While aggressive patch management can add significant costs and operational complexity, users and administrators need to be aware of their hardware and software that are vulnerable or need to be retired. Attackers now have access to an extensive range of advanced hacking tools that can map vulnerabilities and provide pre-configured payloads to exploit them.
The software supply chain is prone to attacks, and the open-source Log4j library is a striking example. In fact, open source is increasingly a part of enterprise applications and development efforts, and securing the various associated ecosystems will not be free or easy. The dependencies are mind-boggling.
It might seem like a costly undertaking to secure all that, but the cost of successful cyberattacks is much higher – and in some cases putting organizations out of business.
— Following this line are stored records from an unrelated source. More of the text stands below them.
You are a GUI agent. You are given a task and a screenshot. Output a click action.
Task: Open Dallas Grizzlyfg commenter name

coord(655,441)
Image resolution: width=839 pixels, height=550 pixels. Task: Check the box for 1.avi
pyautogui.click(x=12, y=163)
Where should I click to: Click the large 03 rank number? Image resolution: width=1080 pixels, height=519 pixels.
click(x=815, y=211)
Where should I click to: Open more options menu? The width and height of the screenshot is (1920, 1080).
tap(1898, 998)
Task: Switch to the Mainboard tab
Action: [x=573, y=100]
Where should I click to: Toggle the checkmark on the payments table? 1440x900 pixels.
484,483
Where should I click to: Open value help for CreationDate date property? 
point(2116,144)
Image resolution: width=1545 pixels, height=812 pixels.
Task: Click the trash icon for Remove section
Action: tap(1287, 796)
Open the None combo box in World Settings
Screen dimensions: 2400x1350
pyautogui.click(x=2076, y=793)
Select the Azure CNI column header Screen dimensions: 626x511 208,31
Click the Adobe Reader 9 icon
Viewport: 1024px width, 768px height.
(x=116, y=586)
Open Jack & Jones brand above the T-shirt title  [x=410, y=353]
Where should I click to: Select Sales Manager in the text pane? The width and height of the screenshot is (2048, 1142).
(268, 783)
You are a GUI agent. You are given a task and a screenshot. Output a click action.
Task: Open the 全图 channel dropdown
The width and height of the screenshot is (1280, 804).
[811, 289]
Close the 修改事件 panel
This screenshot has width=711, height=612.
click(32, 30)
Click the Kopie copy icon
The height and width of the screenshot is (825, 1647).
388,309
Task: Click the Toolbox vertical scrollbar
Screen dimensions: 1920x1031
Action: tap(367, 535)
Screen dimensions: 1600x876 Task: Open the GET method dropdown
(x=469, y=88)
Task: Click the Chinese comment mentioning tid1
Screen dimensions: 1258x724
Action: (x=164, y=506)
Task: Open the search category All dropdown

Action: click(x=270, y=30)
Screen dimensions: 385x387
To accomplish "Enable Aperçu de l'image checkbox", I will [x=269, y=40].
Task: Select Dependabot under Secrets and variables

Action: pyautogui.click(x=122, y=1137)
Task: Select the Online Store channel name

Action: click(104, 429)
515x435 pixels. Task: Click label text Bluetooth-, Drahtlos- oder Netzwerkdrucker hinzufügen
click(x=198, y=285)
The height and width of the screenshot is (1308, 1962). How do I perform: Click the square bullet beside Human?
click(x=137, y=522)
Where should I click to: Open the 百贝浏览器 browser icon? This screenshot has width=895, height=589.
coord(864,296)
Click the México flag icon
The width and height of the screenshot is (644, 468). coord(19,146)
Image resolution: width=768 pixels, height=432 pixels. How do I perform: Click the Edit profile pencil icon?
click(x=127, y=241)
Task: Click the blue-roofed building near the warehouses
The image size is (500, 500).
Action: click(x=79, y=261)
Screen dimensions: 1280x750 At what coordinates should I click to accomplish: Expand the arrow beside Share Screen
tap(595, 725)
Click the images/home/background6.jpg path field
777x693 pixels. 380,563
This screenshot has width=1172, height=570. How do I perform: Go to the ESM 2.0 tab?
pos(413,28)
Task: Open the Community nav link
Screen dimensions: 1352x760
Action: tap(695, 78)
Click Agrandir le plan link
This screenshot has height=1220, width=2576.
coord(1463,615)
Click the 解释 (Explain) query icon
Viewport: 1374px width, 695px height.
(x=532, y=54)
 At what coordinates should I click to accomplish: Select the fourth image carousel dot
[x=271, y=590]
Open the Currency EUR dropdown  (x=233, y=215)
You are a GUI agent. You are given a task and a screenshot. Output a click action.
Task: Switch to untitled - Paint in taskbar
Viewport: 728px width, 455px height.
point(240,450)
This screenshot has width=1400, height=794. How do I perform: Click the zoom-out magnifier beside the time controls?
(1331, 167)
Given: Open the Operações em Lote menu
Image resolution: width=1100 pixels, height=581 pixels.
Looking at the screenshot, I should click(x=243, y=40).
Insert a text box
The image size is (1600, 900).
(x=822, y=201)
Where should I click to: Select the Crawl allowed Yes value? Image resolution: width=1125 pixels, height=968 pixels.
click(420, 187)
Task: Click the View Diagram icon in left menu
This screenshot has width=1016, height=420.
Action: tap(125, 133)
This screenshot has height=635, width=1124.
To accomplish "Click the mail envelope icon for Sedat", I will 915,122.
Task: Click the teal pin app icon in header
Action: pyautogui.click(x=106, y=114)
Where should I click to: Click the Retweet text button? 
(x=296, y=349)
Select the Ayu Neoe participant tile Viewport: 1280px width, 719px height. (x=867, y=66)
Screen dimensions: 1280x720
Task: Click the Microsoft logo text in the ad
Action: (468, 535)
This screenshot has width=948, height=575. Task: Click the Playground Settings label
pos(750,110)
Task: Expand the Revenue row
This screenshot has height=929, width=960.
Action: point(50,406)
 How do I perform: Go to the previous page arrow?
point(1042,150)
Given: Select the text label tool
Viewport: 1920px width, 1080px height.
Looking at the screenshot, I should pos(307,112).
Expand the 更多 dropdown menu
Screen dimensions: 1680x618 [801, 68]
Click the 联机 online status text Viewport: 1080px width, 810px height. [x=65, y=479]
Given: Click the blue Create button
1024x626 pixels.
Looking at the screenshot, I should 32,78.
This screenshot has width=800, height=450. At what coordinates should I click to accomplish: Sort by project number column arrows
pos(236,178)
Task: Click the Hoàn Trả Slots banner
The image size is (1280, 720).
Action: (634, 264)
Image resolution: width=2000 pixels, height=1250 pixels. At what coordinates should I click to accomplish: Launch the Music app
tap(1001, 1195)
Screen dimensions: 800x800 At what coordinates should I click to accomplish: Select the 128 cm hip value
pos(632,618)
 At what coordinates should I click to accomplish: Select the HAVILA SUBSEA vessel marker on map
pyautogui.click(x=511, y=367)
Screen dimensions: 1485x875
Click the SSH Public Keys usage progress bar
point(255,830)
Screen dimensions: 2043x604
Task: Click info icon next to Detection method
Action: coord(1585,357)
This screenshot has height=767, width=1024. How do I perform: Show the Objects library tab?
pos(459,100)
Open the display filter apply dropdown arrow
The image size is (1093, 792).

The Open Source Security Foundation (OpenSSF), a leading open-source organization associated with the Linux Foundation, recently announced “an ambitious, multipronged plan with 10 key goals to better secure the entire open-source software ecosystem.” The price tag for the program is $150 million, more than $30 million of which has already been pledged by tech giants like Amazon, Ericsson, Google, Intel, Microsoft and VMWare.
The plan could support developers so they can fix issues, including training, provide security audits, and encourage the use of authenticated package signing for the distribution of software components. The initiative will likely benefit many actors in the software supply chain, including public sectors.
While this is not the first time the Linux Foundation has tried to help secure the open-source world, the current state of the software supply chain is finally broken to the point that key leaders are willing to do something; hopefully it’s not broken beyond the point of no return.
Whether it’s developers who self-sabotage their component because of lack of financial support, malicious contributors who inject backdoors in popular open-source libraries, or maintainers who introduce critical bugs by accident, dependency management can be a nightmare.
In addition to these threats, many dependencies use existing components to speed up development, adding an extra layer of complexity that makes the whole mess even more difficult for companies to manage.